Tevens zou zij bepalingen moeten omvatten betreffende de programmering en
uitvoering van GMES-acties, met inbegrip van de regels voor de
delegatieovereenkomsten en de gunning van opdrachten en de toekenning van
subsidies. Zij zou ook adequate bepalingen moeten omvatten om de Commissie in
staat te stellen gebruik te maken van externe deskundigheid bij de follow-up
van en het toezicht op de implementatie van GMES. Om het voortbestaan van GMES op de lange
termijn te waarborgen, is het van belang dat, ongeacht voor welke structuur
wordt gekozen, het GMES-programma over de nodige operationele capaciteit
beschikt – zowel wat betreft middelen en knowhow als wat betreft passende
juridische bevoegdheden om die te benutten en de acties uit te kunnen voeren
zodat kan worden voldaan aan de doelstellingen van het programma overeenkomstig
de verwachtingen van de gebruikers. 4. Conclusies Gezien de tijd die nodig is voor de
voorbereiding van de nodige regelingen voor de operationele fase, en gezien het
risico van onderbrekingen, –
dringt de Commissie er bij de lidstaten op aan de
nodige maatregelen in te leiden voor de tijdige goedkeuring van een
intergouvernementele overeenkomst en van een verordening voor de operationele
diensten van het GMES-programma en –
onderstreept zij nogmaals dat zij zich inzet om de
lidstaten bij te staan in dit proces.

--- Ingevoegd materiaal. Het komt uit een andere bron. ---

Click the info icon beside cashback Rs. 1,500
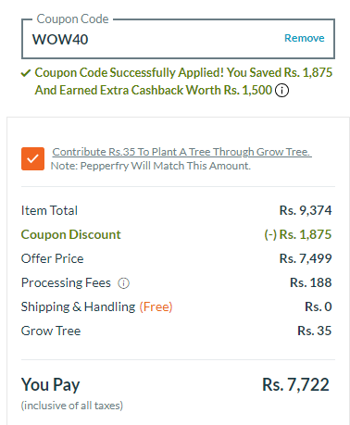The height and width of the screenshot is (425, 350). click(x=281, y=91)
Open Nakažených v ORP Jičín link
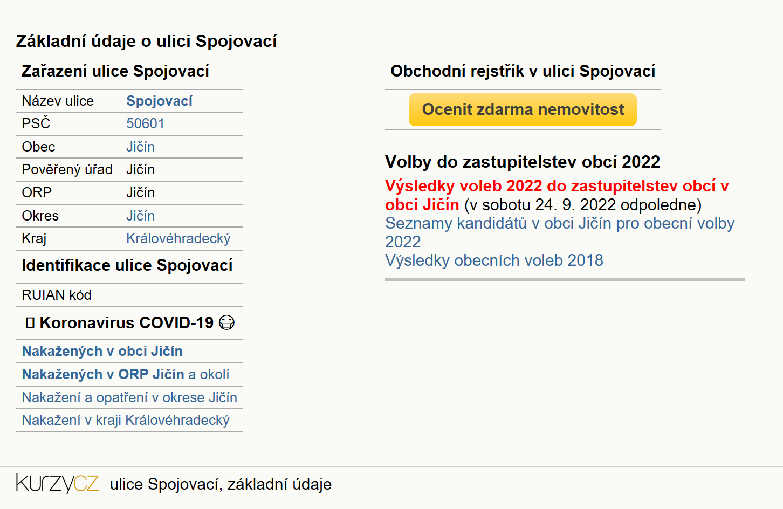The width and height of the screenshot is (783, 509). point(103,374)
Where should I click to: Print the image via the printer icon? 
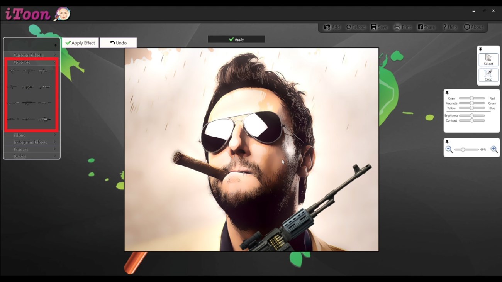pos(402,27)
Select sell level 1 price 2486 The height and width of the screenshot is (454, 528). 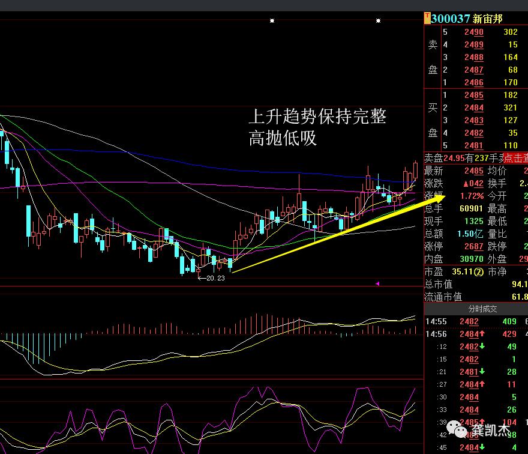pos(474,82)
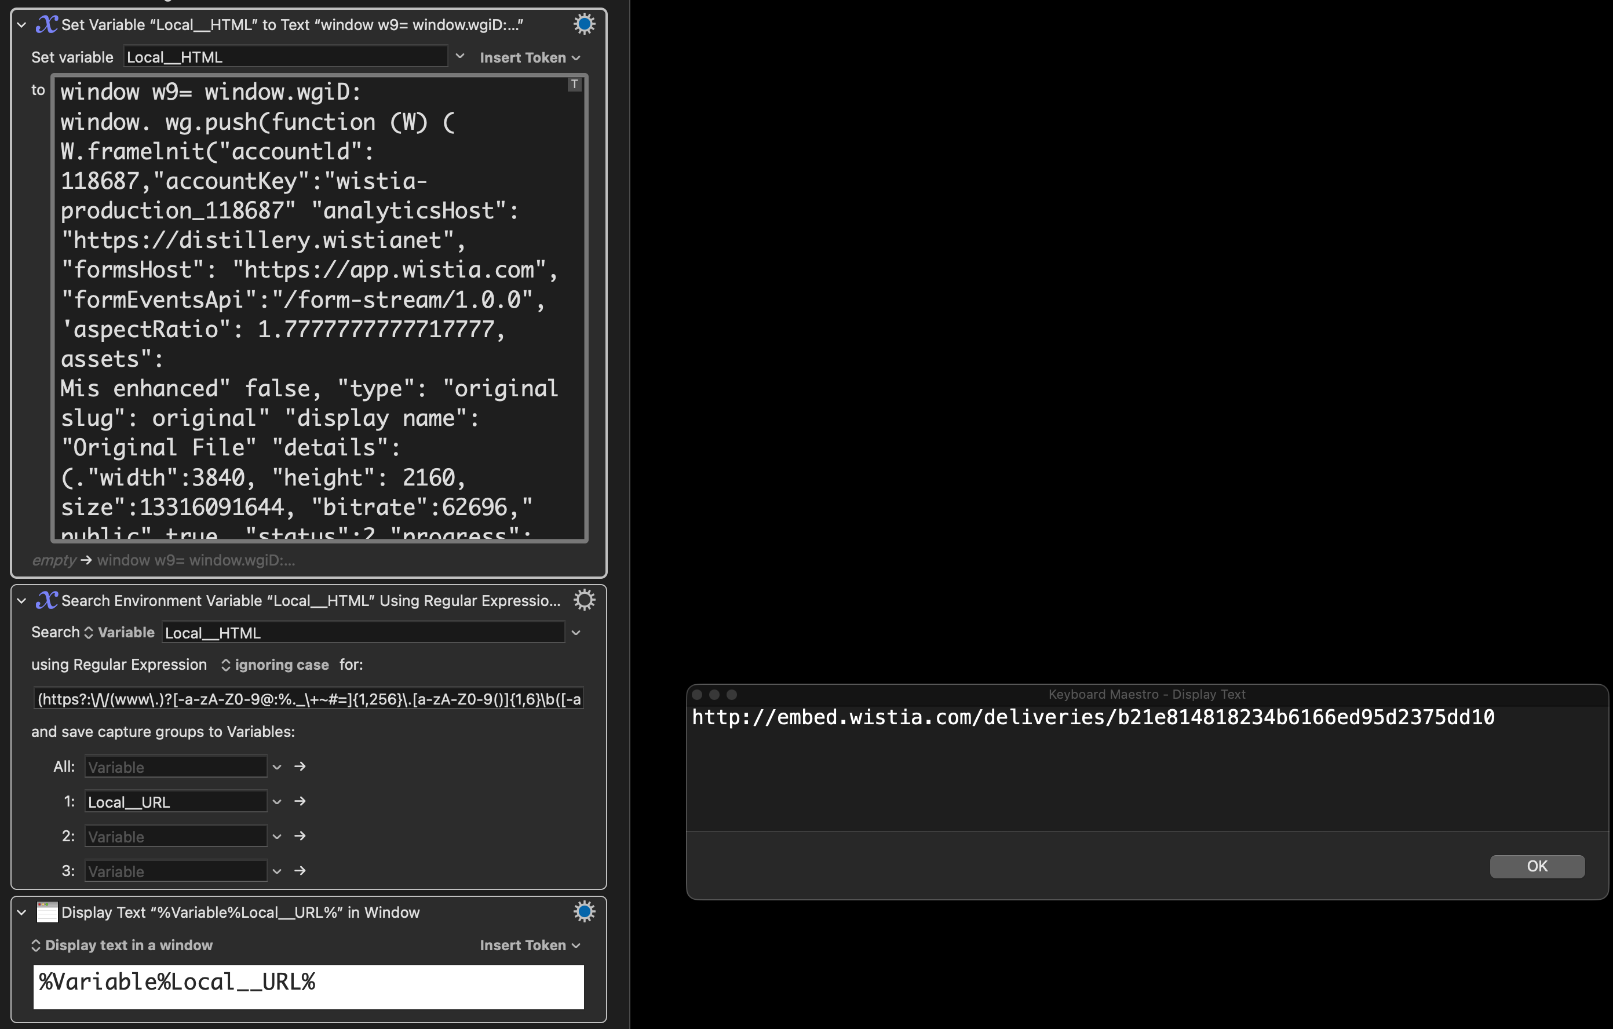Click the arrow next to capture group 3
This screenshot has height=1029, width=1613.
click(x=300, y=871)
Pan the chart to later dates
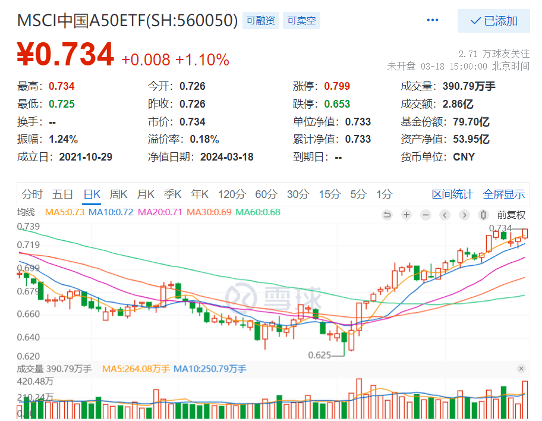Image resolution: width=542 pixels, height=421 pixels. tap(464, 215)
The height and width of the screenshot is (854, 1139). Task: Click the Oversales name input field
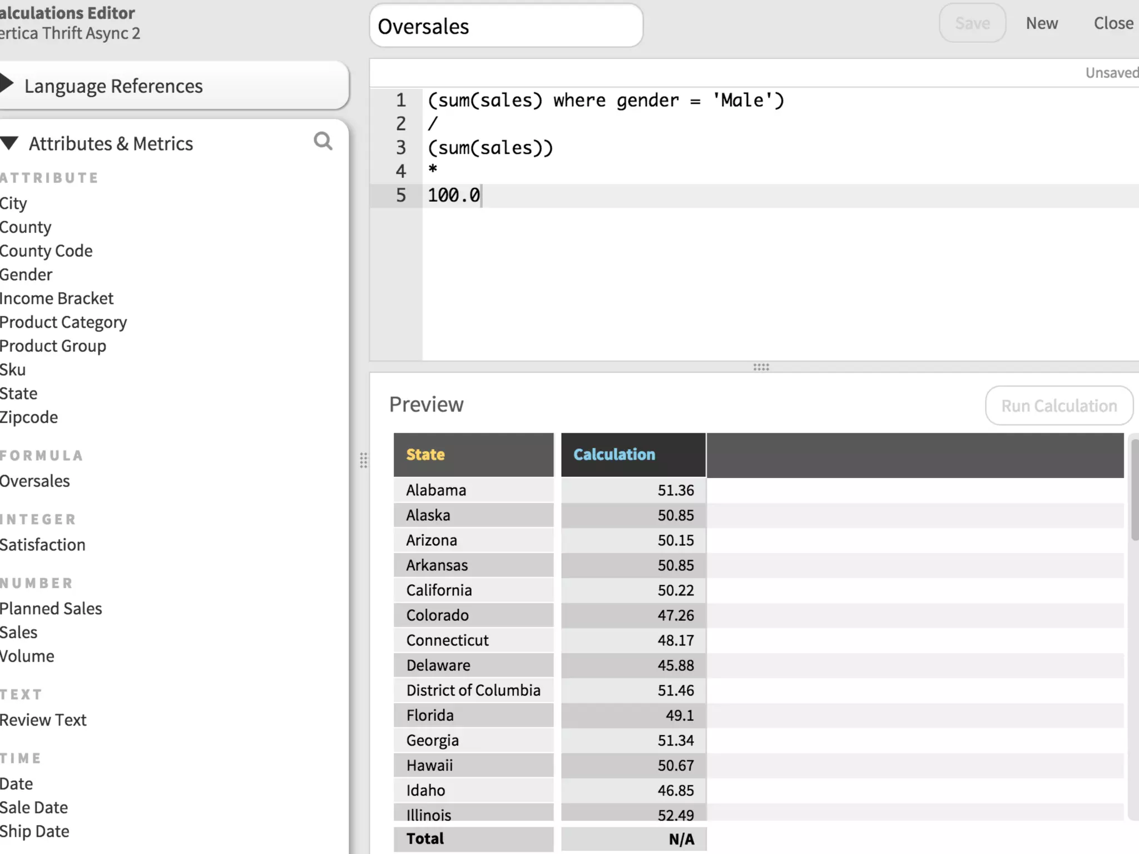click(506, 26)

BIJLAGE Belangrijkste
elementen van een ontwerp voor een INTERGOUVERNEMENTELE OVEREENKOMST betreffende
de oprichting van een intergouvernementeel fonds voor het Europees programma
voor monitoring van de aarde (GMES) voor de periode 2014-2020 tussen de vertegenwoordigers
van de regeringen van de lidstaten, in het kader van de Raad bijeen, over de
financiering van het Europees programma voor monitoring van de aarde (GMES)

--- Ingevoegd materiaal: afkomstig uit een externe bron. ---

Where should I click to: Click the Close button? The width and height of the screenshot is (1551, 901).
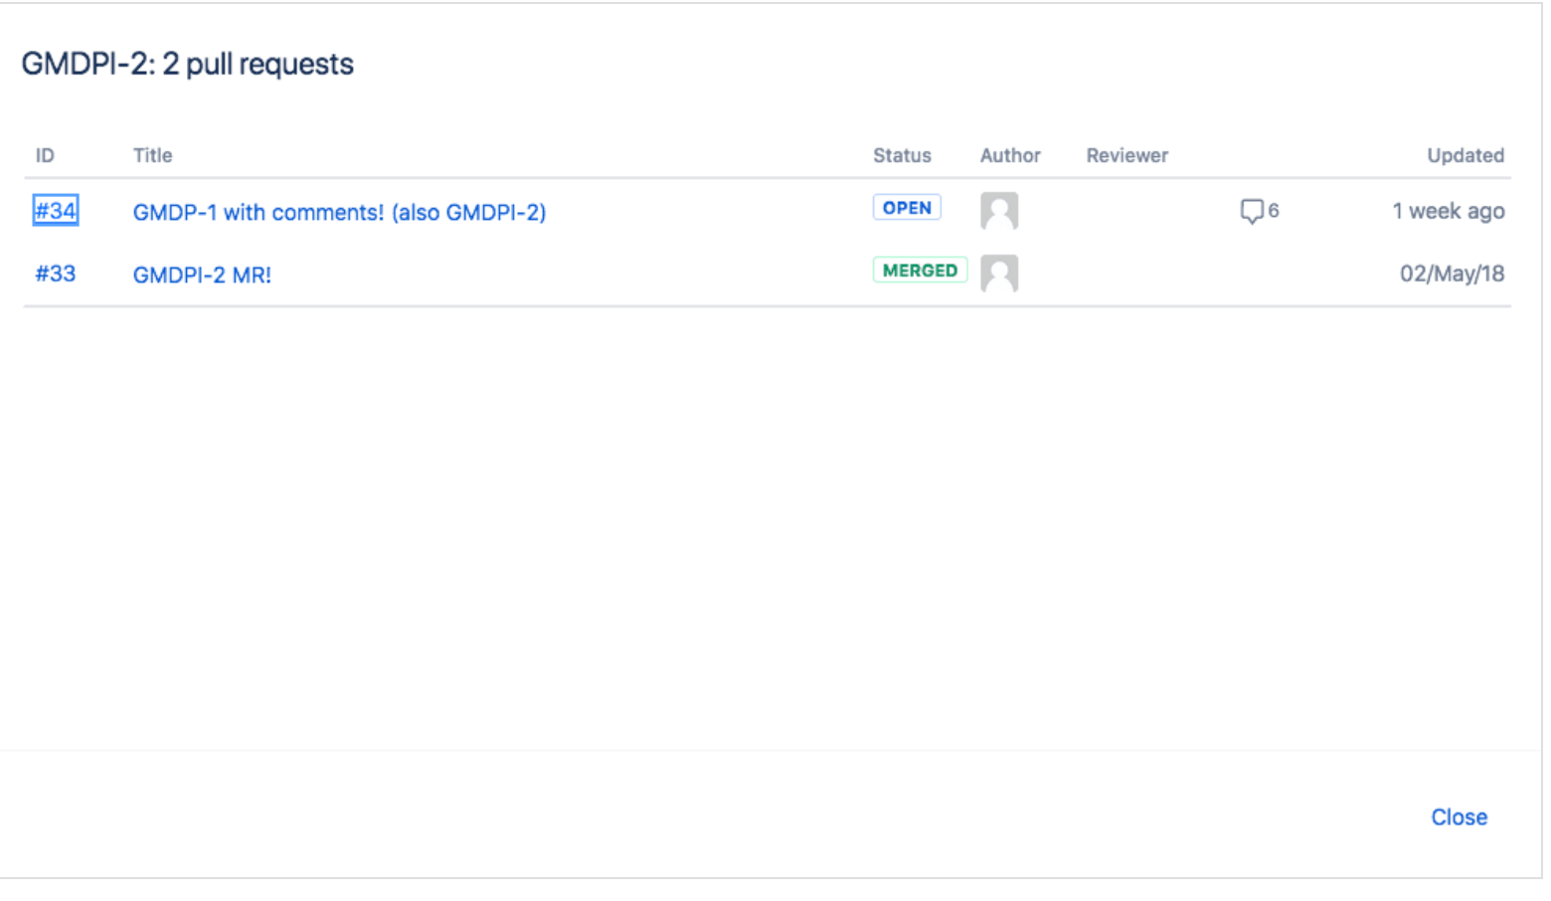[x=1459, y=816]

voor de periode 2014-2020 DE VERTEGENWOORDIGERS VAN DE
REGERINGEN DER LIDSTATEN VAN DE EUROPESE UNIE, IN HET KADER VAN DE RAAD BIJEEN, Overwegende hetgeen volgt: (1) [Hoofdletter …]. (2) [Hoofdletter …]. (3) [Hoofdletter …]. ZIJN HET VOLGENDE
OVEREENGEKOMEN: Oprichting van het GMES-fonds 1. Bij deze overeenkomst richten
de lidstaten onderling een fonds op voor de financiering van het Europees
programma voor monitoring van de aarde (GMES), hierna het
"GMES-fonds" te noemen. 2. Het GMES-fonds financiert
alle operaties en acties van het GMES-programma . Daartoe kan het gebruik maken
van alle voor de verwezenlijking van de doelstellingen van GMES noodzakelijk of
meest geschikt geachte financiële instrumenten. 3. Het GMES-fonds berust op een
verordening die de op het fonds van toepassing zijnde regels voor
administratie, beheer, uitvoering, boekhouding, kwijting en controle vaststelt.

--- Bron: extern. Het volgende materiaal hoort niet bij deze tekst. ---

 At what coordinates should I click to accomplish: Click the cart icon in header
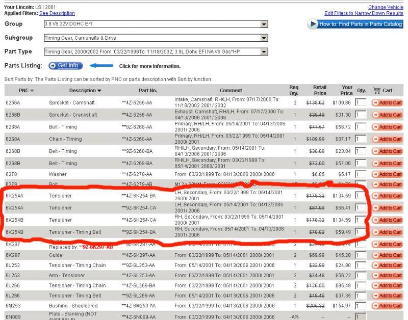coord(377,91)
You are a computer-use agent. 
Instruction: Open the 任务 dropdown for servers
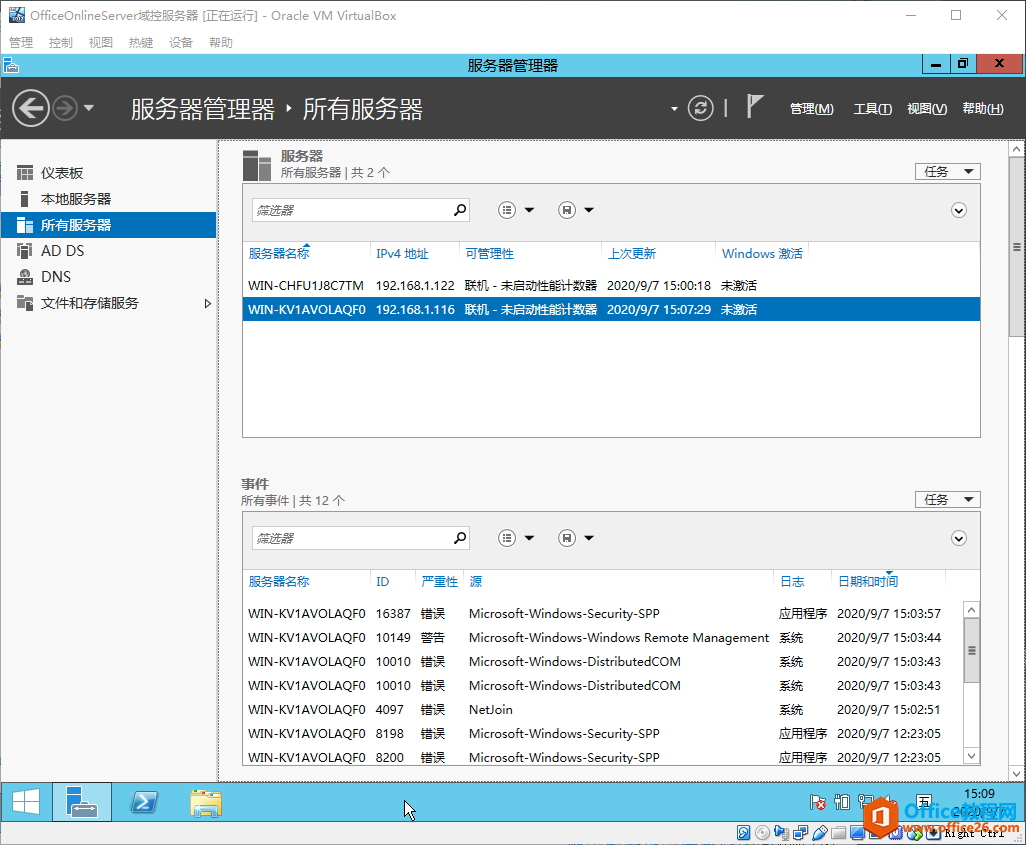pyautogui.click(x=946, y=171)

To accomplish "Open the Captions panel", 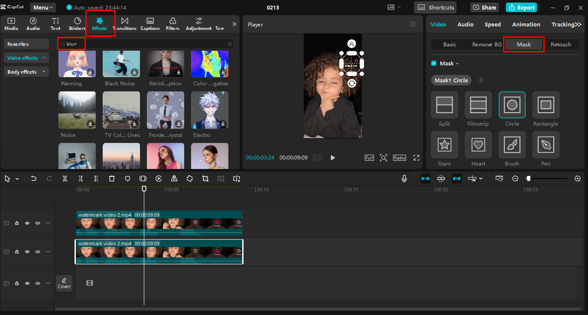I will pos(150,24).

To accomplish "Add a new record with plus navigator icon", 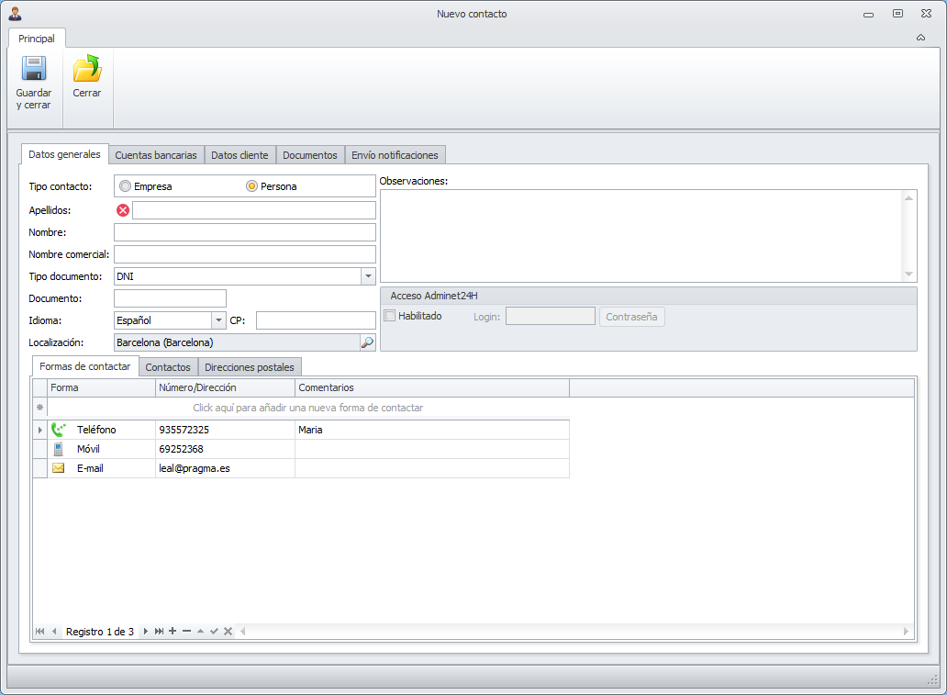I will point(173,632).
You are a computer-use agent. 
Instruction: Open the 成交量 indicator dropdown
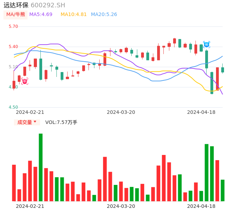point(27,122)

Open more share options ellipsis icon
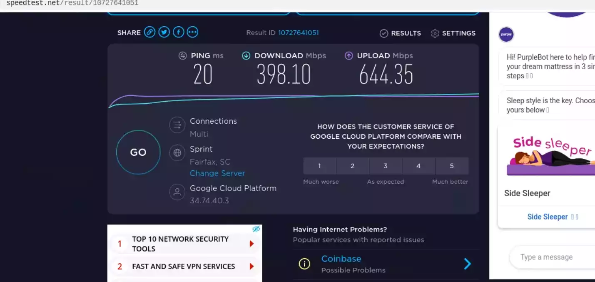pyautogui.click(x=193, y=32)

Deze zal door de Raad en het Europees Parlement op voorstel van de Commissie
worden vastgesteld. 4. Deze verordening bevat de
bepalingen betreffende het functioneren van het GMES-fonds en de programmering
en uitvoering van GMES-acties, met inbegrip van de regels voor het delegeren
van bevoegdheden aan de Commissie, de regels betreffende delegatie-overeenkomsten
met agentschappen onder EU-recht, door de Gemeenschappen opgerichte organen en
andere gespecialiseerde EU-organen, en nationale of internationale organen in
de publieke sector of privaatrechtelijke organen met een publieke dienstverleningstaak,
en de regels voor toewijzing van contracten en subsidies. 5. Daarnaast bepaalt de
verordening de verplichtingen van de lidstaten inzake controles en audits bij
de uitvoering van de begroting, en de daaruit voortvloeiende
verantwoordelijkheden. De verordening bepaalt ook de verantwoordelijkheden van
en de gedetailleerde regels voor elk van de organen waaraan bevoegdheden inzake
financieel beheer zijn gedelegeerd, met betrekking tot hun rol bij hun eigen
uitgaven. Toezicht en beheer 6. Het GMES-fonds staat onder
toezicht van een GMES-raad, die bestaat uit een vertegenwoordiger per lidstaat
en wordt voorgezeten door de Commissie. 7. Het beheer van het GMES-fonds
wordt aan de Commissie toevertrouwd. De Commissie zorgt voor de uitvoering van
de door de GMES-raad goedgekeurde begroting en voor de financiële uitvoering
van de projecten en programma's. 8. De Commissie is belast met de
uitvoering van de door het fonds gefinancierde acties. Zij kan daartoe
uitvoeringstaken delegeren aan (a)
agentschappen naar het recht van de Unie; (b)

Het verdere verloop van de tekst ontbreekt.